Most European markets started well but lost ground after figures from the US revealed that consumer sentiment weakened in March following a strong reading in February. Big energy players such as Total and Royal Dutch Shell lost ground, denting indices in London and Europe.
DUBLIN
The market started well but activity fizzled out during the afternoon session, according to traders, who said many investors are sitting on the fence as they fear a correction in stock markets.
The big performer in terms of volume and money was international food and ingredients specialist Kerry Group, which gained 2.58 per cent to close at €34.65 after almost 700,000 shares changed hands.
Market heavyweight, building materials group CRH opened well and hit the €15.90 market at one stage. But interest in the shares tailed off and it closed 0.44 per cent ahead at €15.685.
Ryanair, up 1.1 per cent at €4.477, and Aer Lingus, up 2.65 per cent at 97 cent, had a good day on the back of positive sentiment towards the sector in Europe.
Bookmaker Paddy Power lost ground, shedding 2.1 per cent to close at €46.70, although volumes in the stock were light, with just 35,000 or so units sold.
LONDON
London’s benchmark FTSE 100 dropped 33.15, or 0.56 per cent, to 5,869.55 after earlier rising as much 0.7 per cent.
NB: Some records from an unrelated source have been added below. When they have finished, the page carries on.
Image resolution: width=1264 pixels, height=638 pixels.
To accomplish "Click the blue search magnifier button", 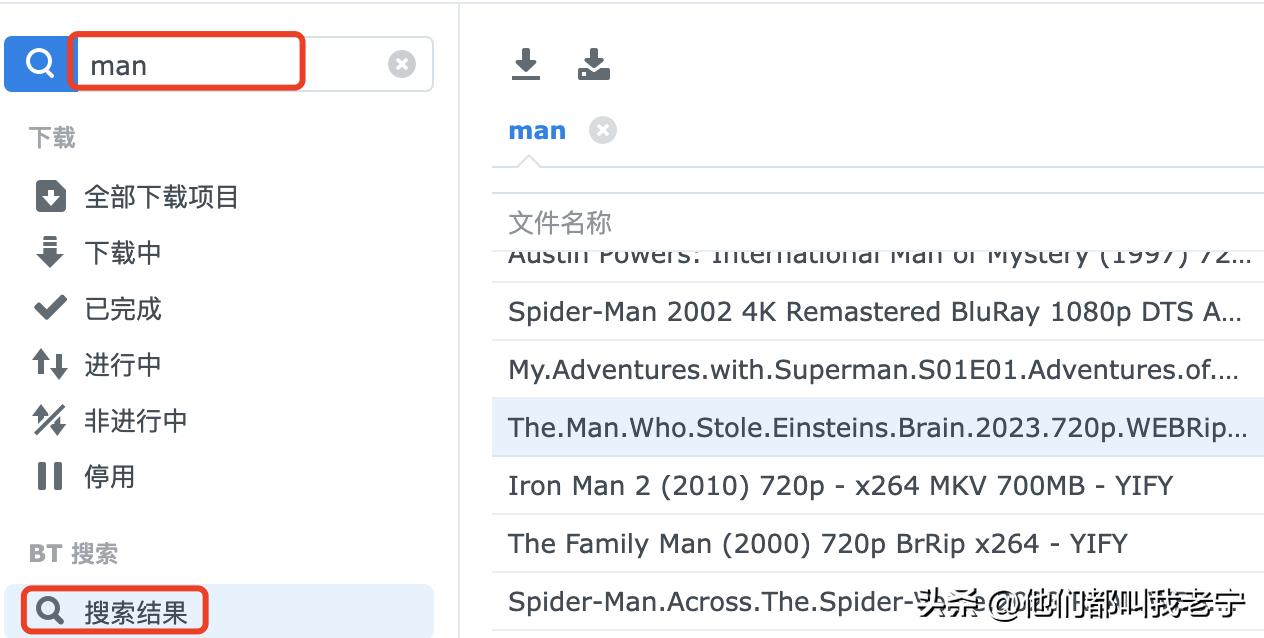I will 40,65.
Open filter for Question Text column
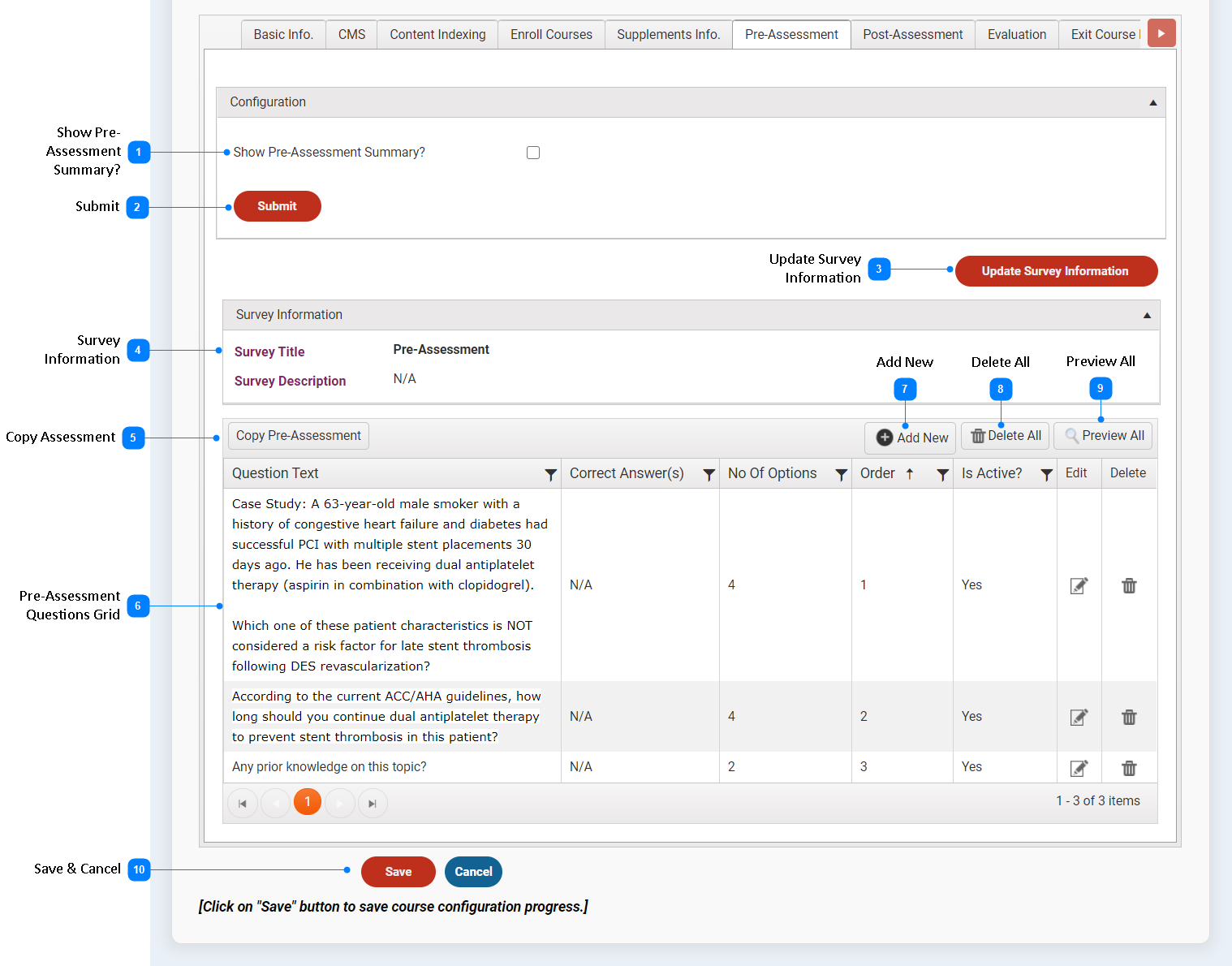The height and width of the screenshot is (966, 1232). [x=550, y=474]
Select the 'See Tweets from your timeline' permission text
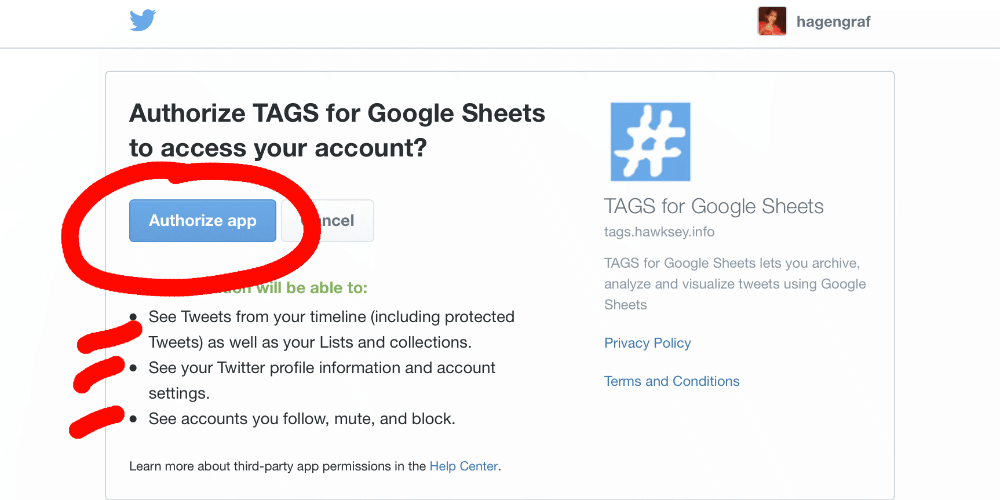Viewport: 1000px width, 500px height. point(332,330)
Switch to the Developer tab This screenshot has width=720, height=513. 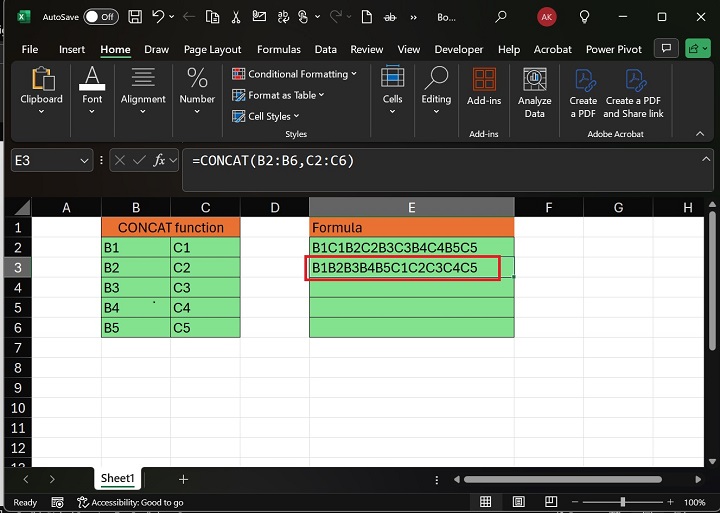click(458, 49)
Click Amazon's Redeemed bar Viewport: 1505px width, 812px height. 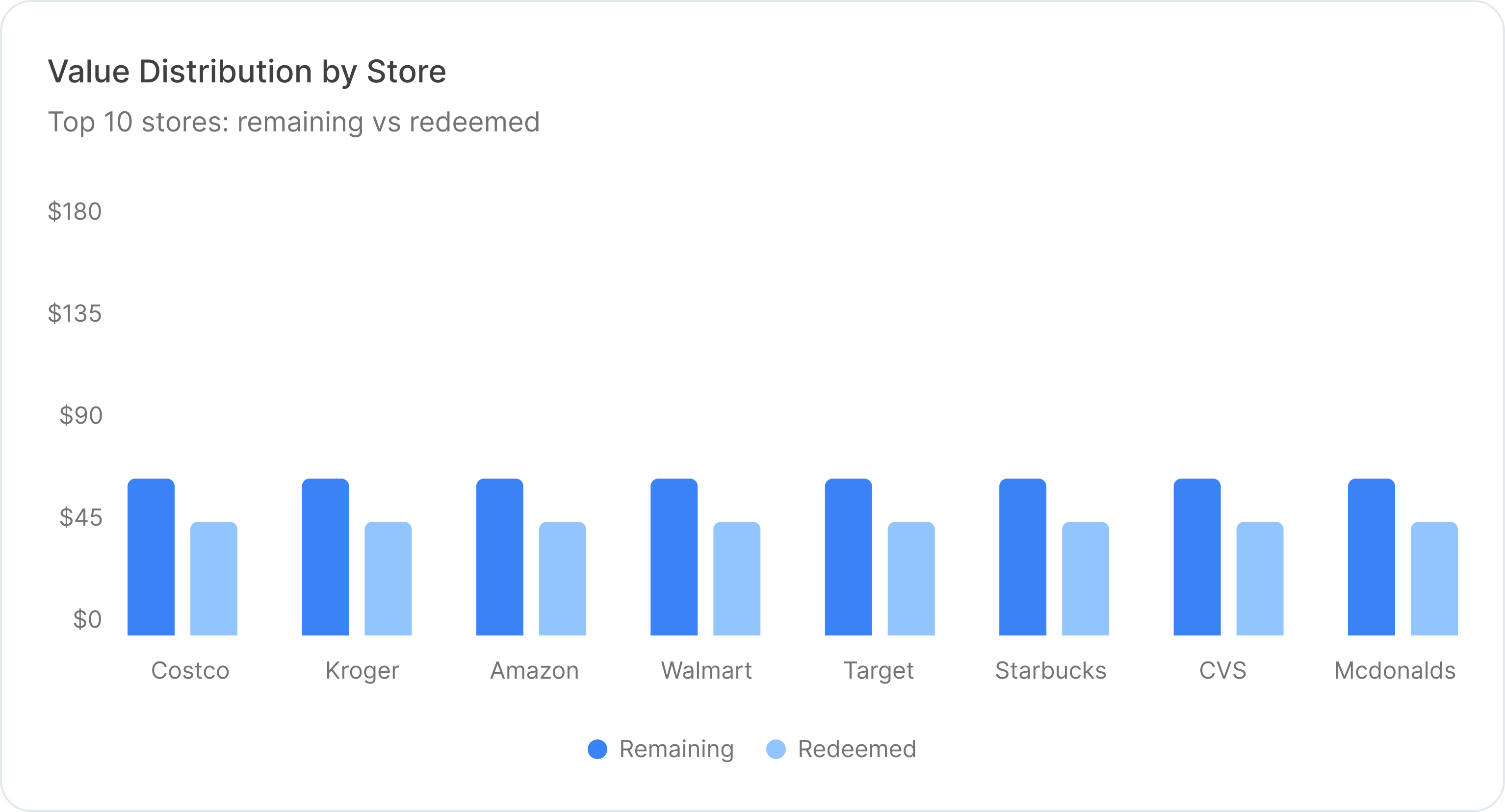coord(562,578)
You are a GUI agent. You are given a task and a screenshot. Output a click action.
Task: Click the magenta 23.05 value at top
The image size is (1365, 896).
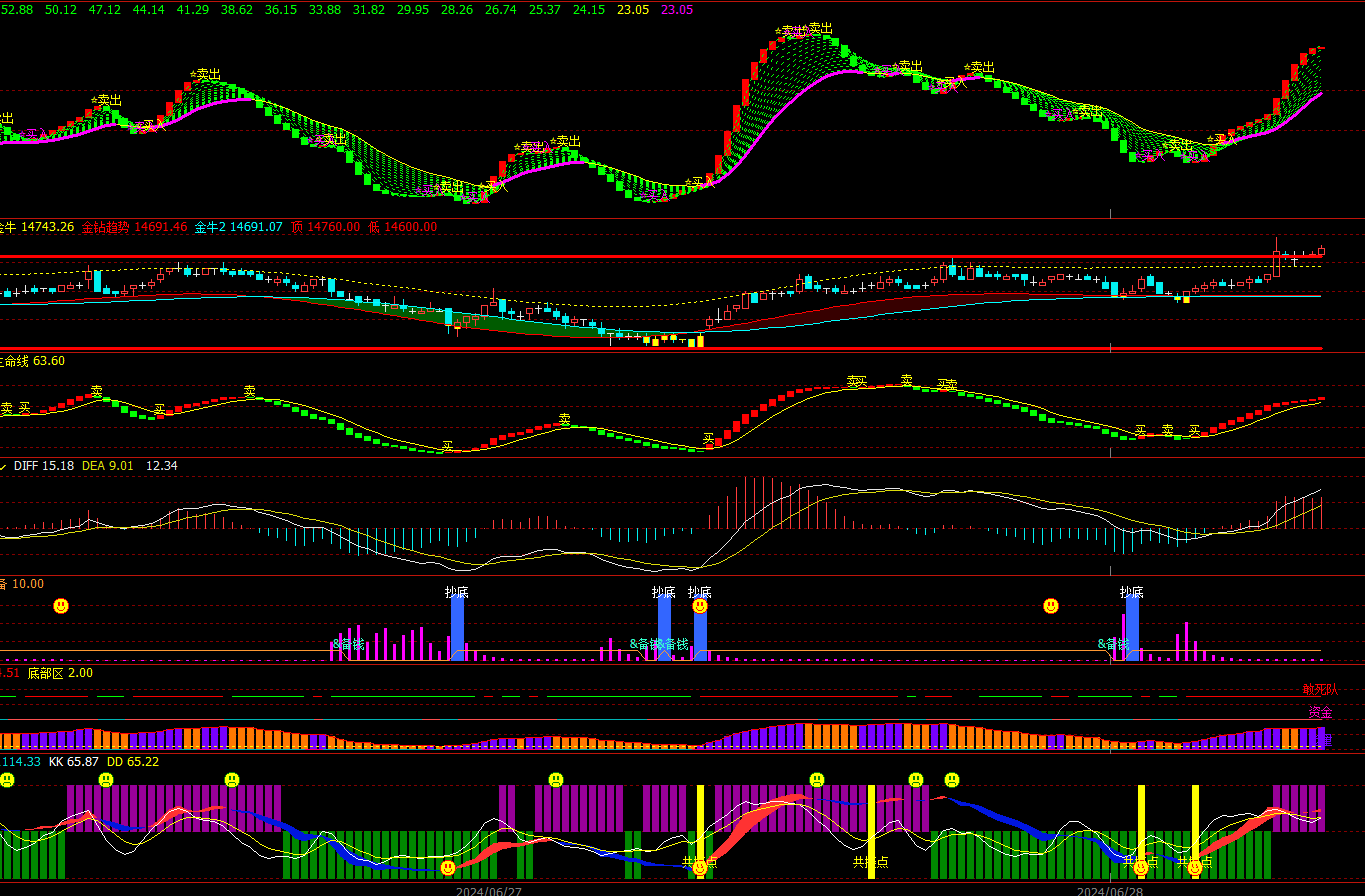tap(677, 9)
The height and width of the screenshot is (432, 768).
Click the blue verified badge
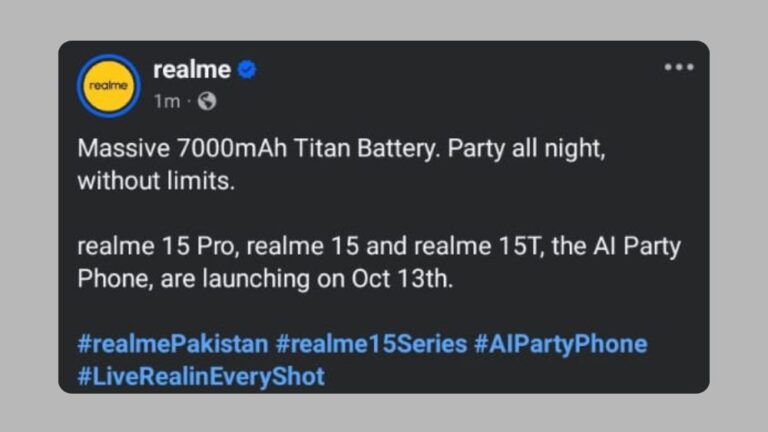(247, 70)
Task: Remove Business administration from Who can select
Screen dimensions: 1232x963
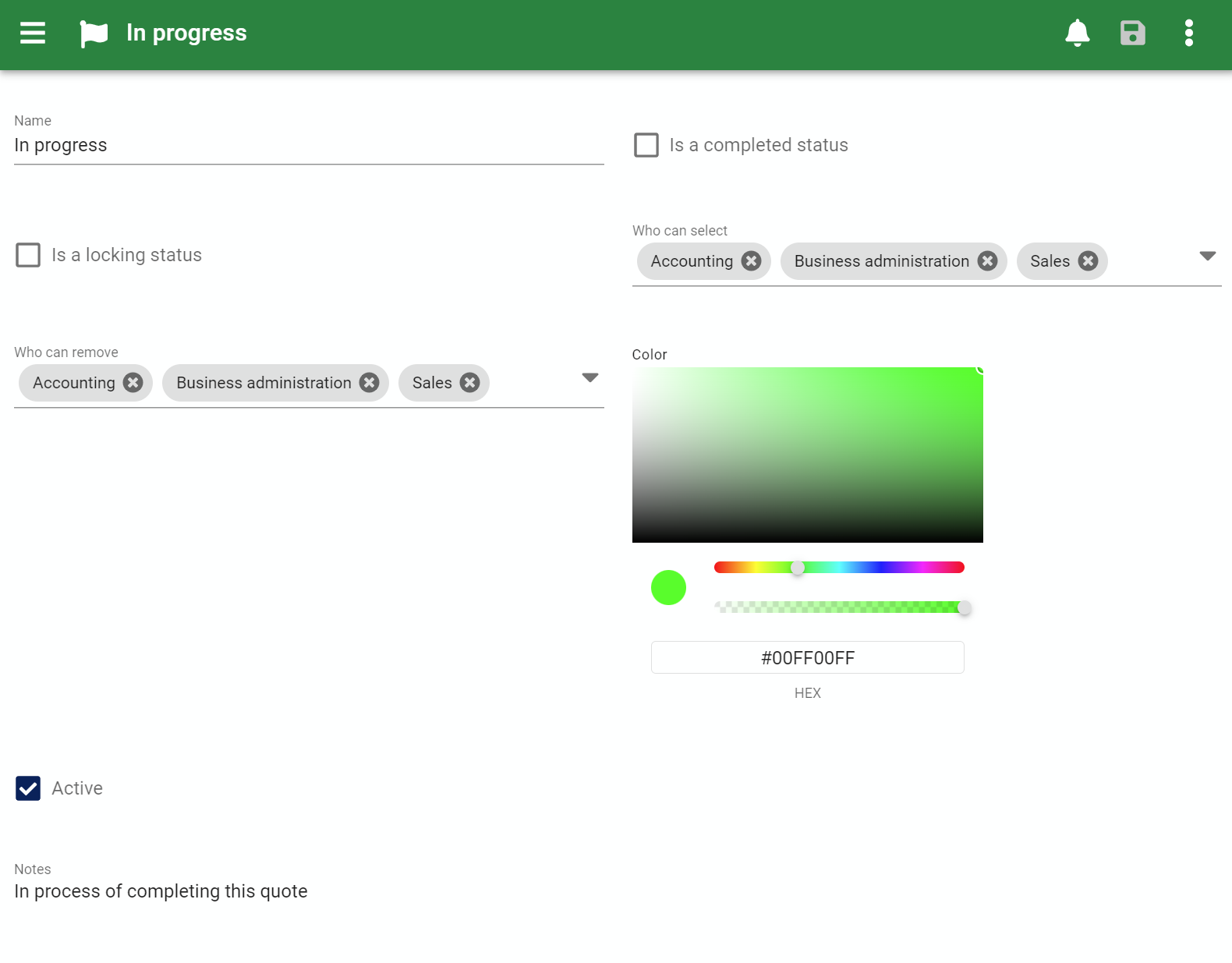Action: point(987,261)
The broader FTSE All-Share Index was down 0.5 per cent.
One of the big movers was Royal Bank of Scotland, which owns Ulster Bank.
It jumped 3.3 percent to 28.67p on reports that the government has held talks about selling part of its stake in the lender. The treasury said it will only sell the government’s holding when it obtains maximum value for taxpayers.
Energy stocks were a big drag on the index. Royal Dutch Shell fell 1.2 per cent to 2,223p as crude declined on reports that the US is considering a release from the Strategic Petroleum Reserve. BP fell 2.2 per cent to 471.35p and Cairn Energy slid 2.2 per cent to 333.3p.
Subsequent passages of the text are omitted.